The video features, among others, Bioethics Commission Member Anita L. Allen, J.D., Ph.D., who explains how the Commission works in public, holding at least four public meetings a year to deliberate on important and often controversial ethical issues facing our society. Members invite experts from around the country and the world to present their work and opinions. Over the course of several meetings the Commission publicly deliberates the issue at hand, develops a set of recommendations, and issues a public report. At all stages, public input is vitally important to the process.

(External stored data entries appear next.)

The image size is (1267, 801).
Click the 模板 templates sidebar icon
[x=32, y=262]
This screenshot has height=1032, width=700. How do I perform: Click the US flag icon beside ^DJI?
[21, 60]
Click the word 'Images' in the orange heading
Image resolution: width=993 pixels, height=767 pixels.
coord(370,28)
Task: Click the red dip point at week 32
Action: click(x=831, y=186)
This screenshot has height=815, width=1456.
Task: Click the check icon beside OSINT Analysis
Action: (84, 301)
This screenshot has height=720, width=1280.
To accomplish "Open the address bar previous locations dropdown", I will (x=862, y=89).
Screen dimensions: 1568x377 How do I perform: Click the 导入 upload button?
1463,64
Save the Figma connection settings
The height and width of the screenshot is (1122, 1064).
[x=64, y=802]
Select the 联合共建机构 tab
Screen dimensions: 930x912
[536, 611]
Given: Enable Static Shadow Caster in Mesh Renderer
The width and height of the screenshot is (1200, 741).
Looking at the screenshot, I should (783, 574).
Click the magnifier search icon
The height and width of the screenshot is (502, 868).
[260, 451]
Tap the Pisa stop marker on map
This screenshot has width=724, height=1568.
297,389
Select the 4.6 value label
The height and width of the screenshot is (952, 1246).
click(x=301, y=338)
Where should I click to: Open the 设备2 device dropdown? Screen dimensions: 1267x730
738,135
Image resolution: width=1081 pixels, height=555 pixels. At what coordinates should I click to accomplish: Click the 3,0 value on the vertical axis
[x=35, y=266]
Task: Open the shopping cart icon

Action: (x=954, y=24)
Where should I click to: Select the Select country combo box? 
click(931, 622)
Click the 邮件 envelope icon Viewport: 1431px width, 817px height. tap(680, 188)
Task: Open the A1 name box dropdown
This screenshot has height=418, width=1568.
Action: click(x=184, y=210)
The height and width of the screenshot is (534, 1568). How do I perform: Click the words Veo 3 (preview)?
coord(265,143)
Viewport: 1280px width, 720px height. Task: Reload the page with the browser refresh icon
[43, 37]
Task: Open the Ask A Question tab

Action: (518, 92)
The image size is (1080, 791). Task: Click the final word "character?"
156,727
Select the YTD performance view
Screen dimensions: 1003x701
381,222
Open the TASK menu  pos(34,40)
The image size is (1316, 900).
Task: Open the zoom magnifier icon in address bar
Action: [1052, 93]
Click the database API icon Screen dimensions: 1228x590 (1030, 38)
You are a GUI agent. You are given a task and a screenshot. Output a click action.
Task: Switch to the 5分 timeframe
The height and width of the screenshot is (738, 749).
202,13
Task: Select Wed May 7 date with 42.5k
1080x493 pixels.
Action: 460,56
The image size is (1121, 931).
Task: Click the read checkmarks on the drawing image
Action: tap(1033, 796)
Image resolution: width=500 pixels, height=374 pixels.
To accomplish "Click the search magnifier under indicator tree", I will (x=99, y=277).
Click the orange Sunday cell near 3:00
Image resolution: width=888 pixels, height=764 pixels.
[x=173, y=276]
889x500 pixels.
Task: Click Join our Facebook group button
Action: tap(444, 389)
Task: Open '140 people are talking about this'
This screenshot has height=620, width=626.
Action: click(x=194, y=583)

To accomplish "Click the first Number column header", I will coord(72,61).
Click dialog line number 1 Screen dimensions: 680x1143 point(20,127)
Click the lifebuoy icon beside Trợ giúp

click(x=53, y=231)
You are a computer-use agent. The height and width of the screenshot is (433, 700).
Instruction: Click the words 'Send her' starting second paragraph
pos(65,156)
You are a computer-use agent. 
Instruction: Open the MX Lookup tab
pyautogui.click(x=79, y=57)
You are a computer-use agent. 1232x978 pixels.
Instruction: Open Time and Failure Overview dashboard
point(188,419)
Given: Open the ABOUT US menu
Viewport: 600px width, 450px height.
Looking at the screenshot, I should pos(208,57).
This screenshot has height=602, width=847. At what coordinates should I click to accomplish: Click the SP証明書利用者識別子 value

“It’s fantastic when we have additional inputs from the public, additional inputs from people who are watching, so there can be a real conversation and a real deliberation, and a real public engaged opportunity for moving the conversation forward,” says Commission Member Nita A. Farahany, J.D., Ph.D., in the piece, now available on the Commission’s YouTube channel, Bioethicsgov.
“We hope to get feedback from the public about what matters to them, the kinds of things they are thinking about and worried about, and then use the public information and the public comments we get to shape our deliberations,” says Bioethics Commission Executive Director Lisa M. Lee, Ph.D., M.S. “That public participation across the spectrum is really important for our best work to be done.”
Currently the Bioethics Commission is requesting public comment on the ethical considerations of neuroscience research and the application of neuroscience research findings. The Bioethics Commission reviews comments submitted from individuals and organizations, and relies on these comments to help shape public deliberations and reports. The deadline for submitting a comment on the ethical considerations of neuroscience is Tuesday, April 1, 2014.
“Through our meetings, we have an opportunity for the public to comment and to ask questions, but also the public takes advantage of our website,” adds Bioethics Commission Vice Chair, James W. Wagner, Ph.D. Information about how to submit comments is available on our website, www.bioethics,gov. For more information on submitting a comment on the ethical considerations of neuroscience before the April 1 deadline please review the Federal Register Notice.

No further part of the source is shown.